[[ Supplied data, beginning ]]

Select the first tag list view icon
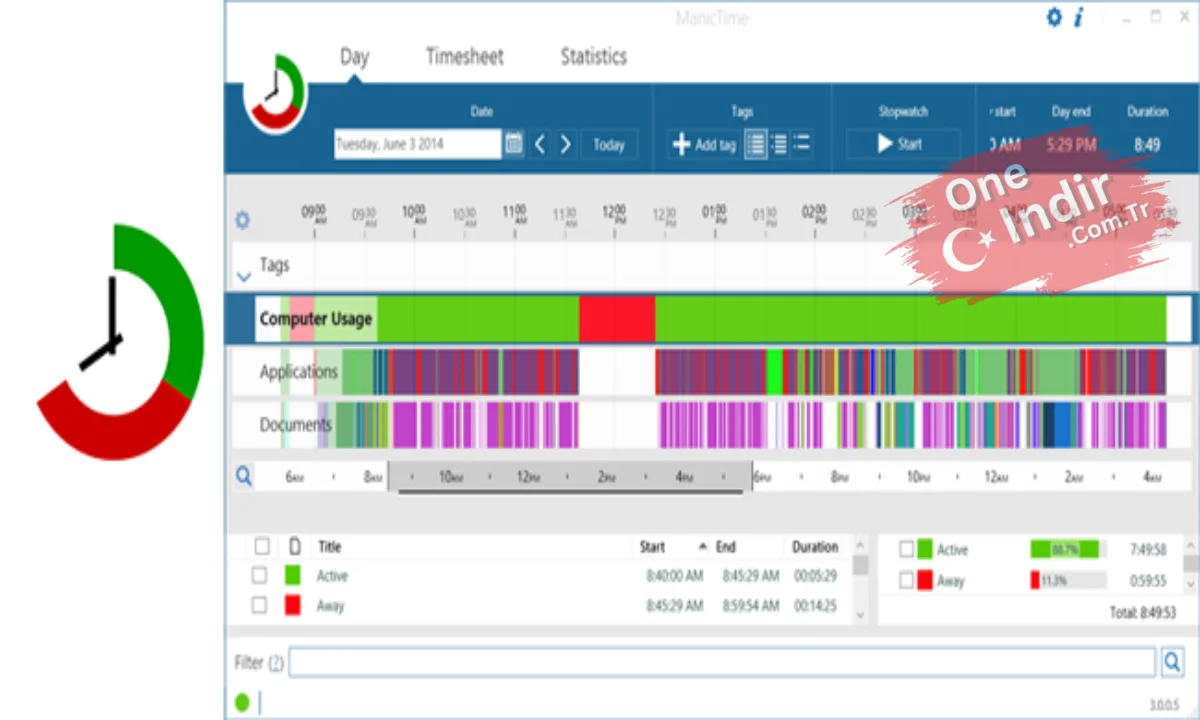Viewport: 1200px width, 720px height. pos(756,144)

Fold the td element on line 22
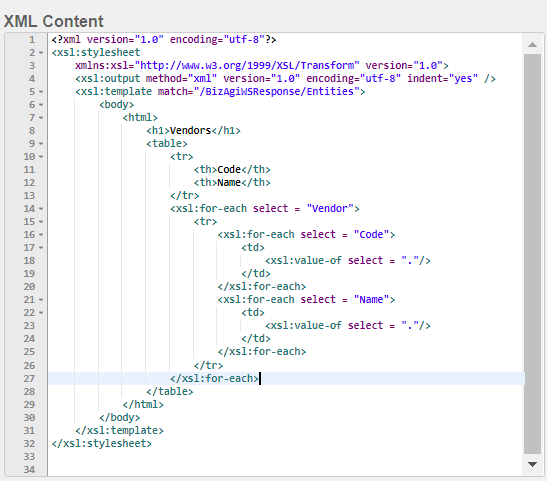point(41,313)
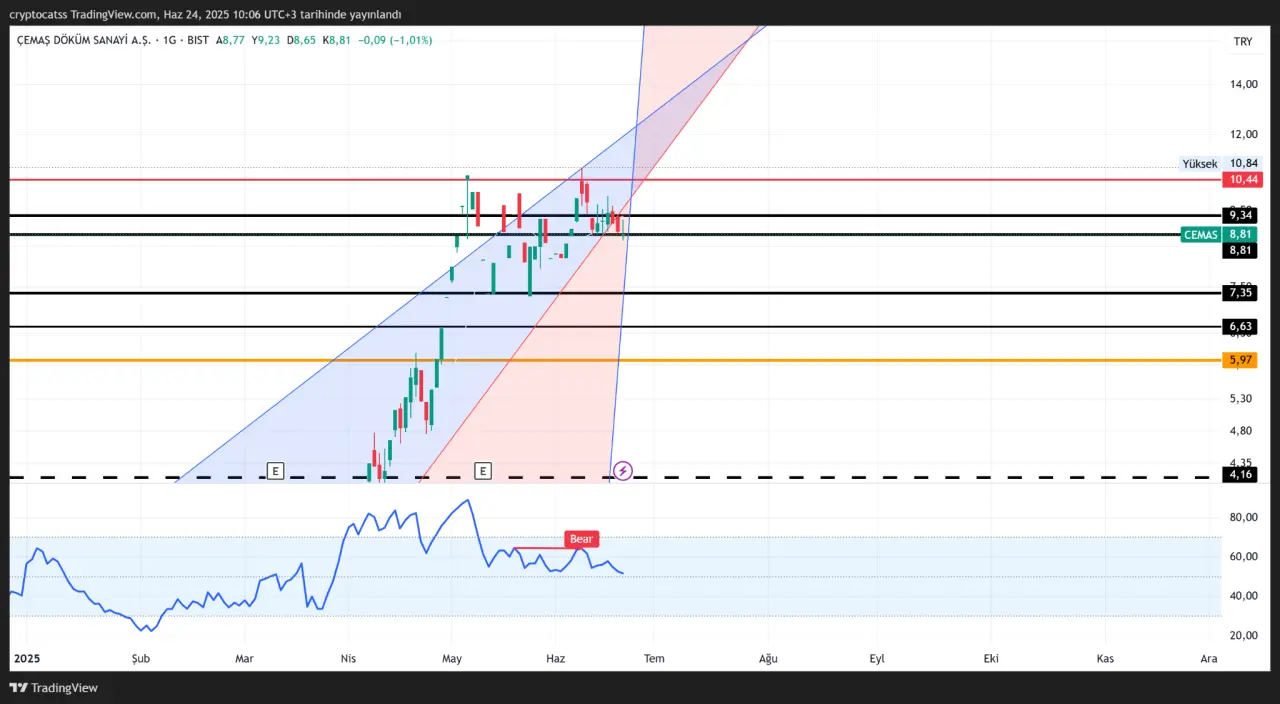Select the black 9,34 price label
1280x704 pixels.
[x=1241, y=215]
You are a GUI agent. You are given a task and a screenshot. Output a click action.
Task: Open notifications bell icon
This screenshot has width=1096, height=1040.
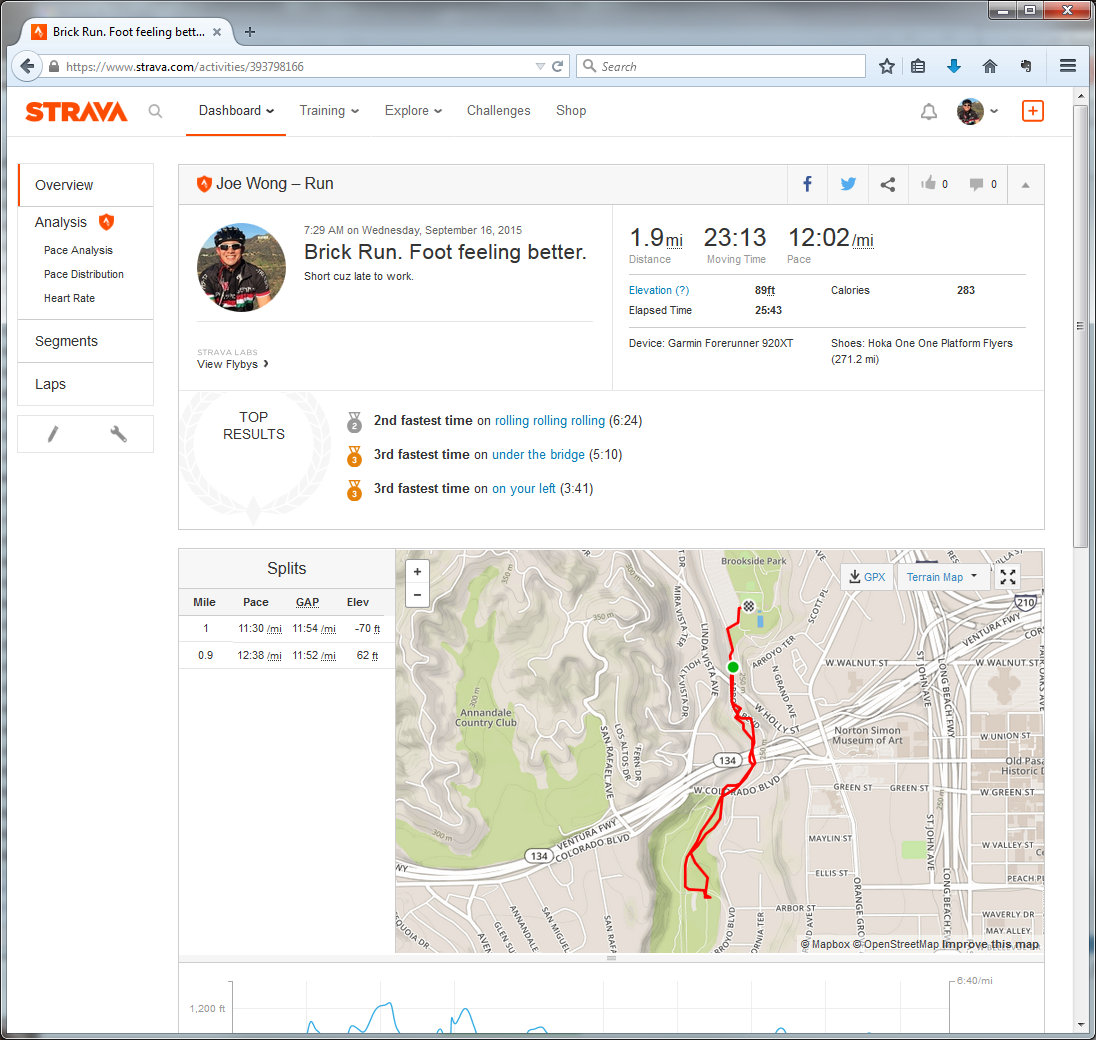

[[ Supplied data, end ]]
[[ Supplied data, beginning ]]

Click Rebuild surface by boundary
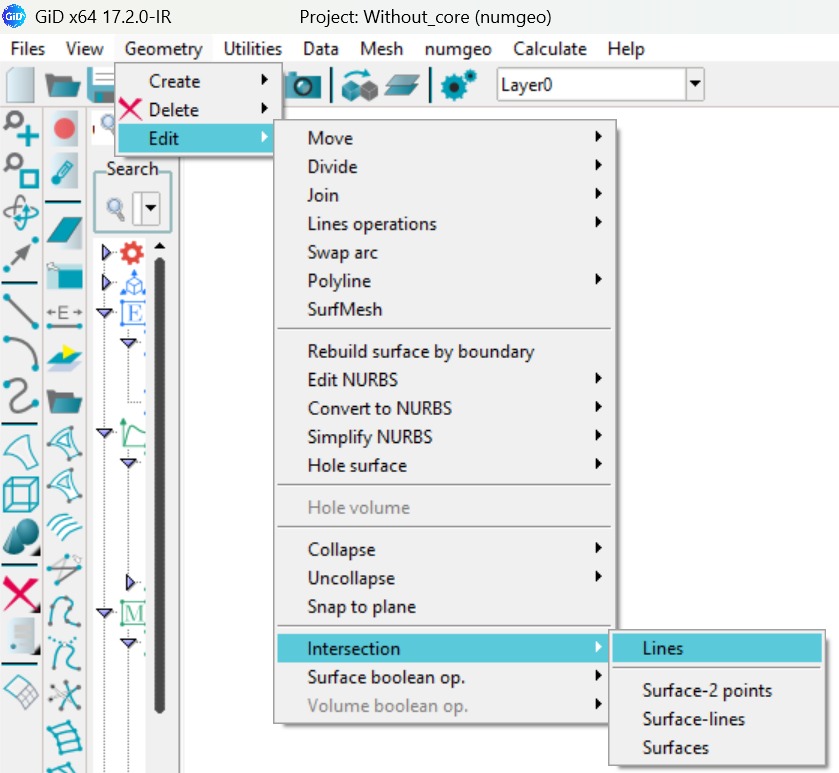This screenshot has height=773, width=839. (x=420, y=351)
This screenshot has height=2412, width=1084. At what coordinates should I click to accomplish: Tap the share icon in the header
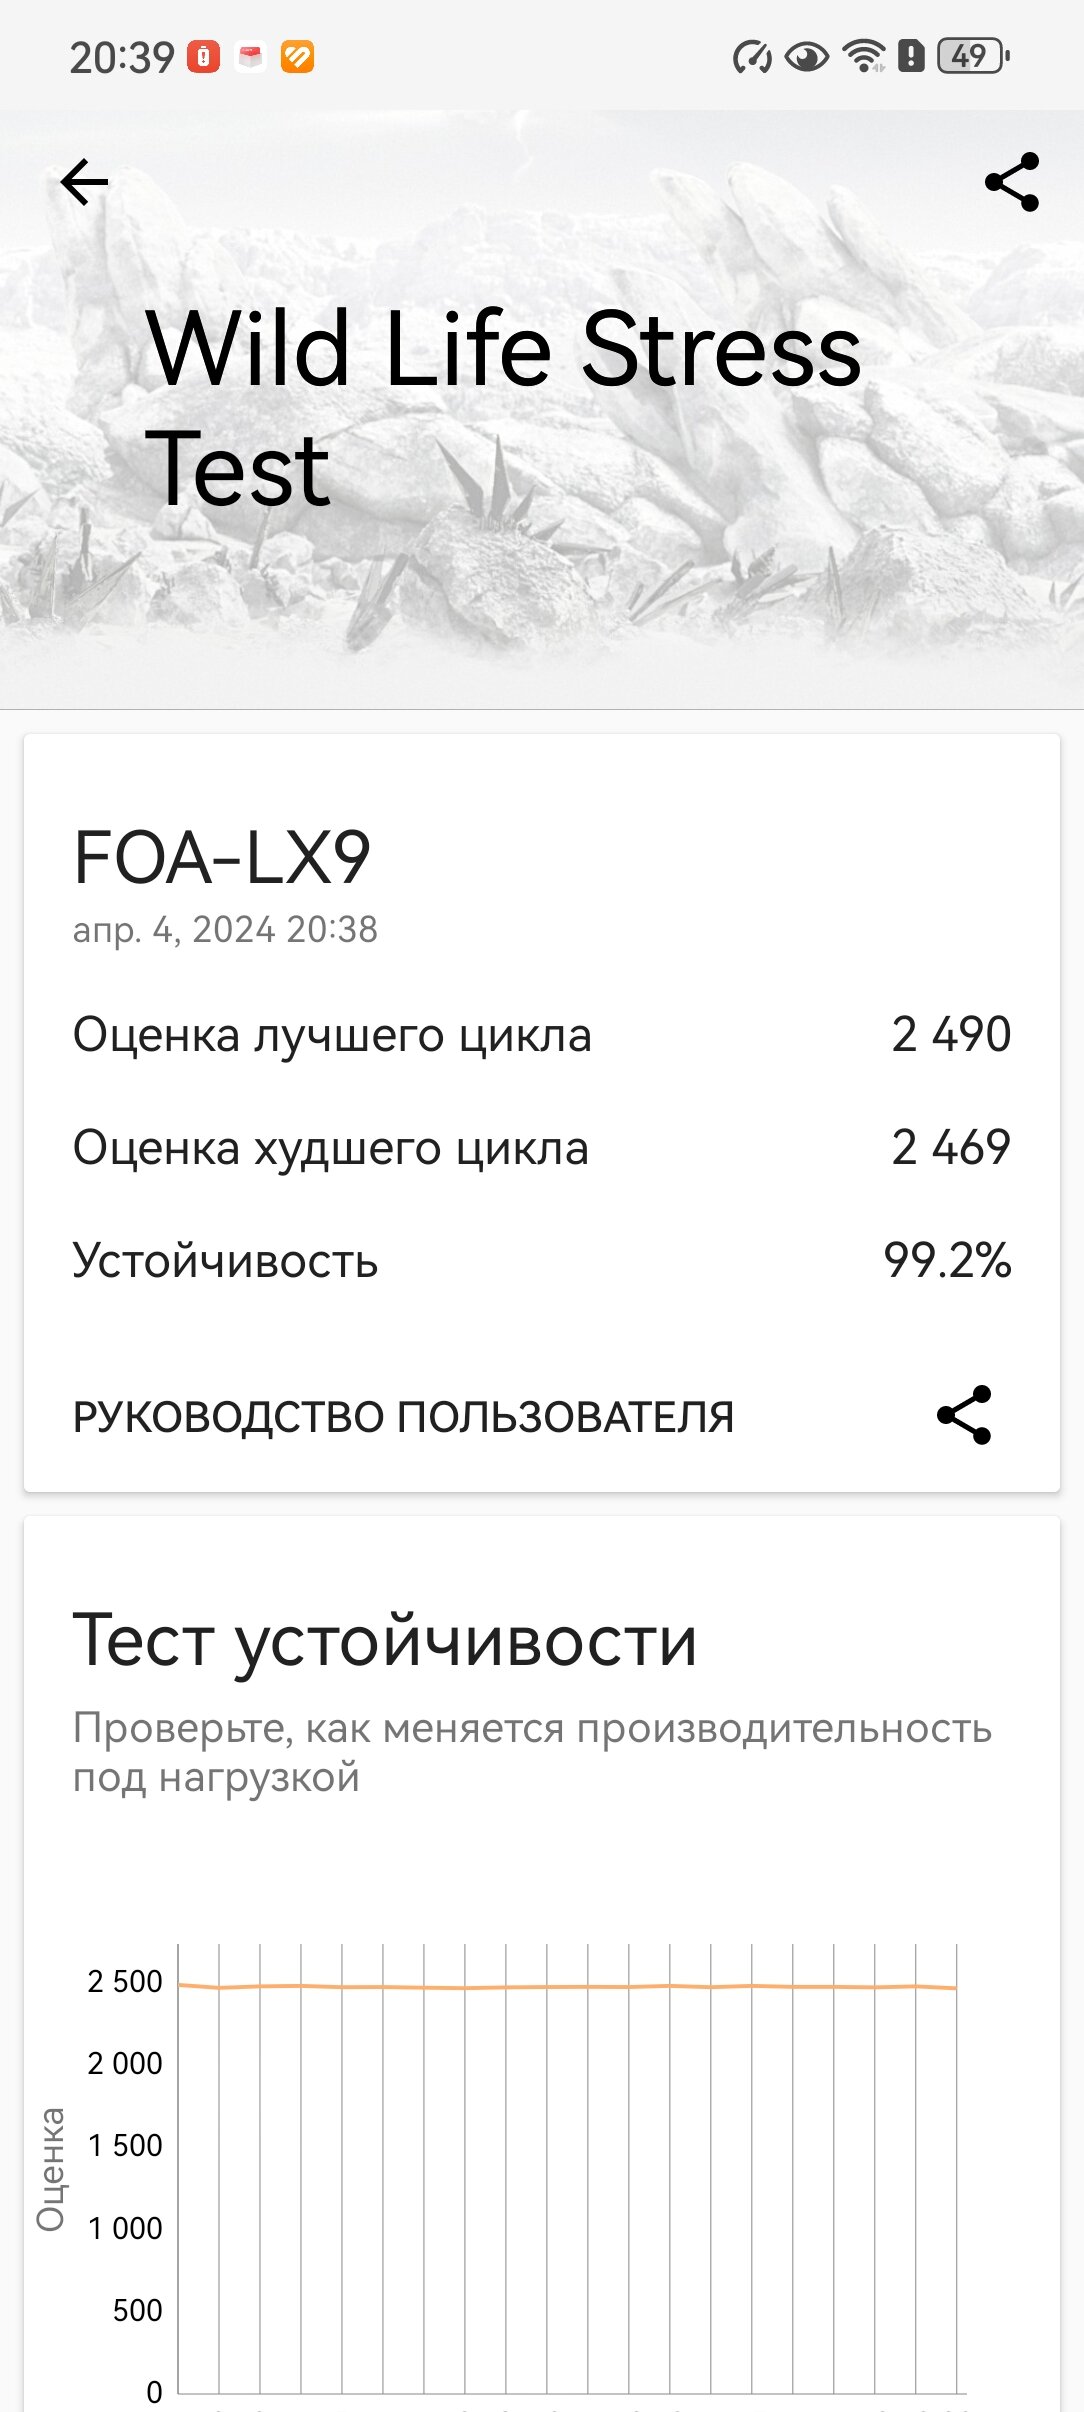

[[ Supplied data, end ]]
[[ Supplied data, beginning ]]

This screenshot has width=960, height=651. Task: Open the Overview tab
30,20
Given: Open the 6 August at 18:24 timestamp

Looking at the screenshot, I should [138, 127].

[[ Supplied data, end ]]

Task objective — The copy should hold exactly the lines above from the one with "Select the first tag list view icon" through the one with "This screenshot has width=1096, height=1040.", both ends counted, and no pictures at all.

Output below —
Select the first tag list view icon
Viewport: 1200px width, 720px height. pos(756,144)

Fold the td element on line 22
point(41,313)
Select the black 9,34 price label
1280x704 pixels.
[x=1241, y=215]
You are a GUI agent. You are given a task and a screenshot. Output a click action.
Task: Open notifications bell icon
This screenshot has width=1096, height=1040.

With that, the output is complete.